Of course, by the time prize presentation came, we were all bouncing with anticipation. No doubt the performers backstage were even more nervous than we were. The results were as follows:
Vocal Solo Winner: Alyssia and Nicole
Vocal Group Winner: Deux
Band Winner: Cassava
Freestyle Winner: HD Quality and Yi Chun (Yes, they’re both winners)
Dance Winner: Seven Wonders
Music Video Winner: I Took A Pill In Ibiza
‘Winner’ is nothing but a title. As the saying goes, “Winning isn’t everything, but the effort to win is.” And I am sure the effort this group of people have put in is not lacking in any way.
As part of a ‘closing ceremony’ of sorts, we had a guest performance by last year’s MusicFest winner, the Lost Keys who performed ‘Fall For You’, as well as the teacher’s band, who performed ‘Pompeii’ and ‘Geronimo’.
To end off Zenith 2016, a group of students rushed to the stage once the last item was concluded. Rallying the other students, they started singing the Victorian anthem. Everyone linked arms and swayed to and fro, basking in the atmosphere as the school came together to celebrate the end of a much anticipated night.
As usual, we owe the success of Zenith 2016 to not only the performers and ad hoc, but also to those working tirelessly behind the scenes – the backstage and PA crew, who we don’t often get a chance to thank. Without them, we would not have been able to reach the ‘Zenith’, and the smoothness of the event would not have been possible. I had the chance to talk to Tan Yeo Shi Lee, one of the backstage crew members, on his overall Zenith experience as someone working behind the curtains. He commented that “ being part of the backstage crew, it was a tiring yet fulfilling experience. We had to move in the instruments quickly to ensure the concert goes on smoothly.” When I asked if he felt his work goes unnoticed by people, he replied “ I think our work doesn’t go unnoticed, since our job was to help the concert flow smoothly, and the performers in any way, [like] if there are any problems faced with the instruments — and in doing that it felt fulfilling. Seeing how everyone enjoyed the concert, including the musicians, makes us feel happy that we did our job well.” Furthermore, being a backstage crew member, he has “never seen this side of a concert before so he is grateful for such an opportunity.”

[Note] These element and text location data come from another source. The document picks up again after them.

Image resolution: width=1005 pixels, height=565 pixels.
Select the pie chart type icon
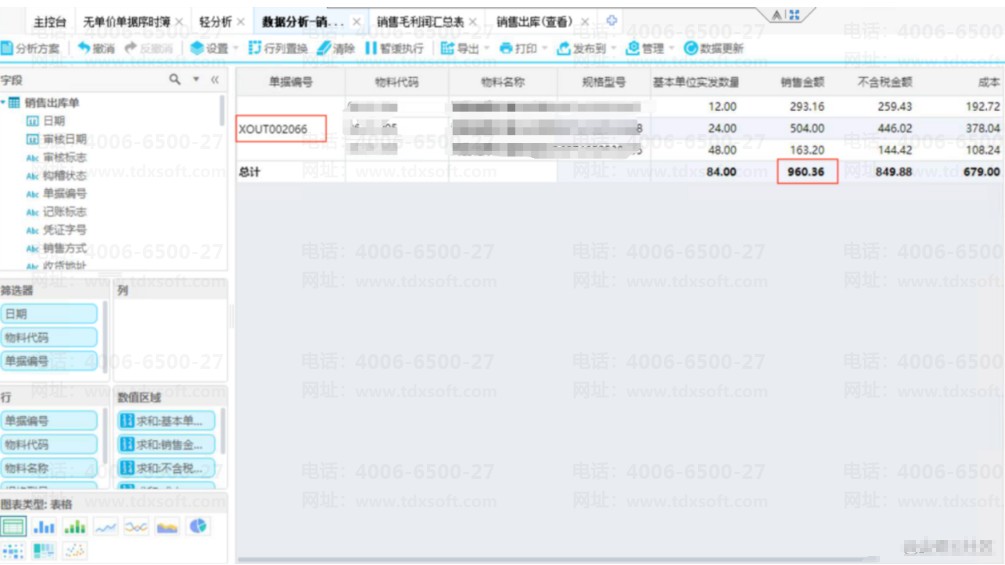coord(198,527)
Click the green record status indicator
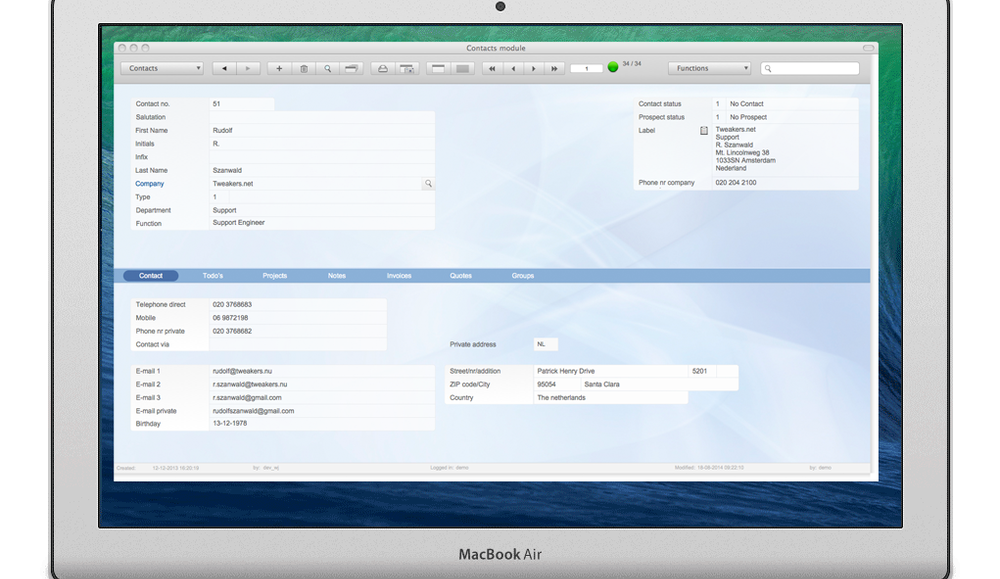The height and width of the screenshot is (579, 1000). pos(612,67)
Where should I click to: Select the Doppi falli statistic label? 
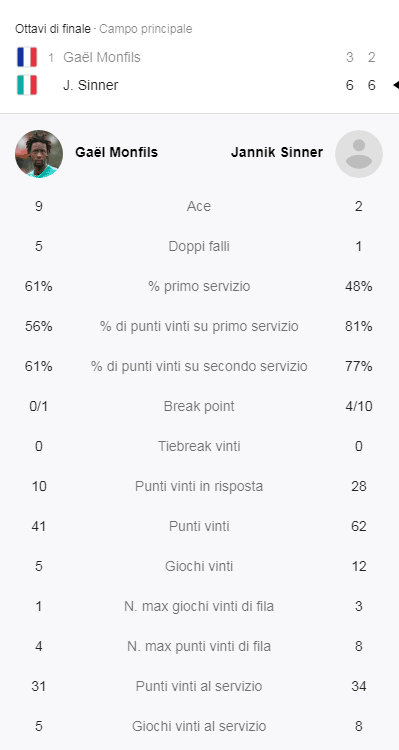[x=199, y=246]
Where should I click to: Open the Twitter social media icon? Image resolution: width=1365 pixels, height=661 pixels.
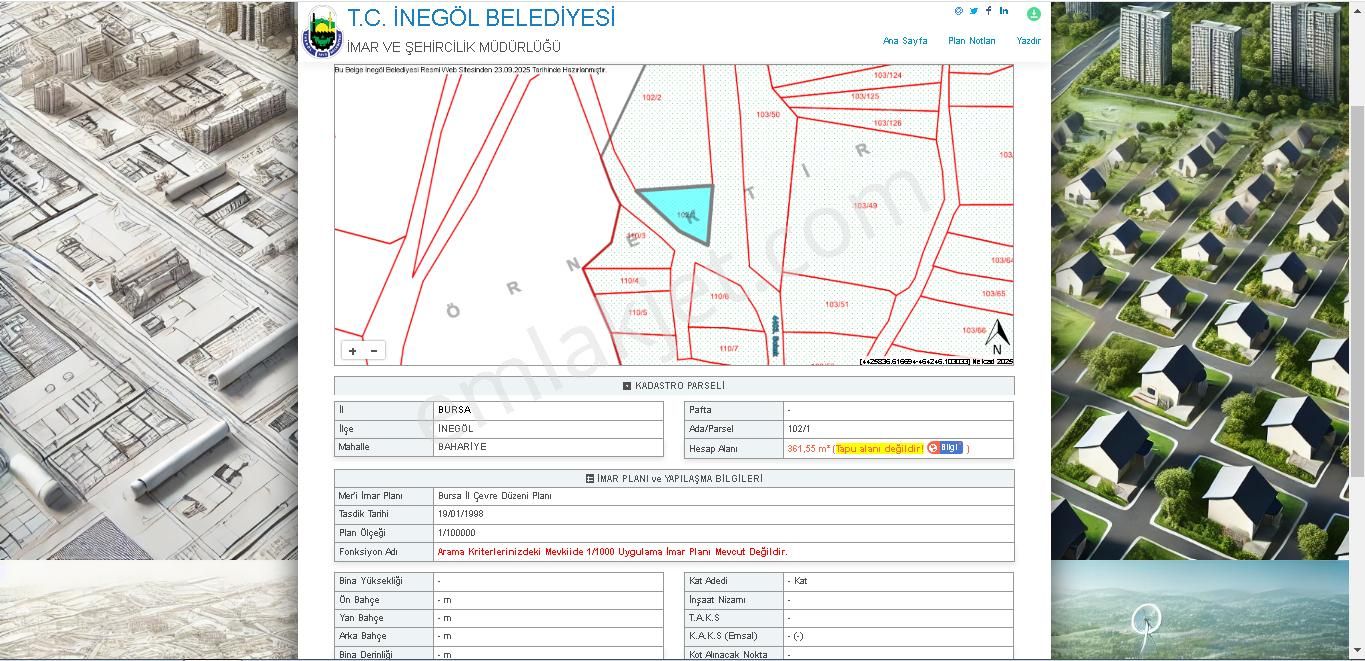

Safe to say, Zenith 2016 was a whirlwind success. The performers did their best, the crowd was thoroughly entertained, and the flow of the programme was smooth without a hitch. Many expressed their satisfaction post-concert, quoting Jason Chen of 15S43, “Zenith ROCKS”. We would like to acknowledge the hard work of the ad hoc, teachers performers, backstage crew as well as the well mannered audience who helped make Zenith 2016 the success that it is.
MusicFest 2017, you have a large shoe to fill… I won’t be shocked to know that some students are already looking forward to next year’s MusicFest, while others, who regret not trying out for Zenith 2016, are already going through song choices and forming bands. Good luck with that, and we hope to be equally wowed by you next year!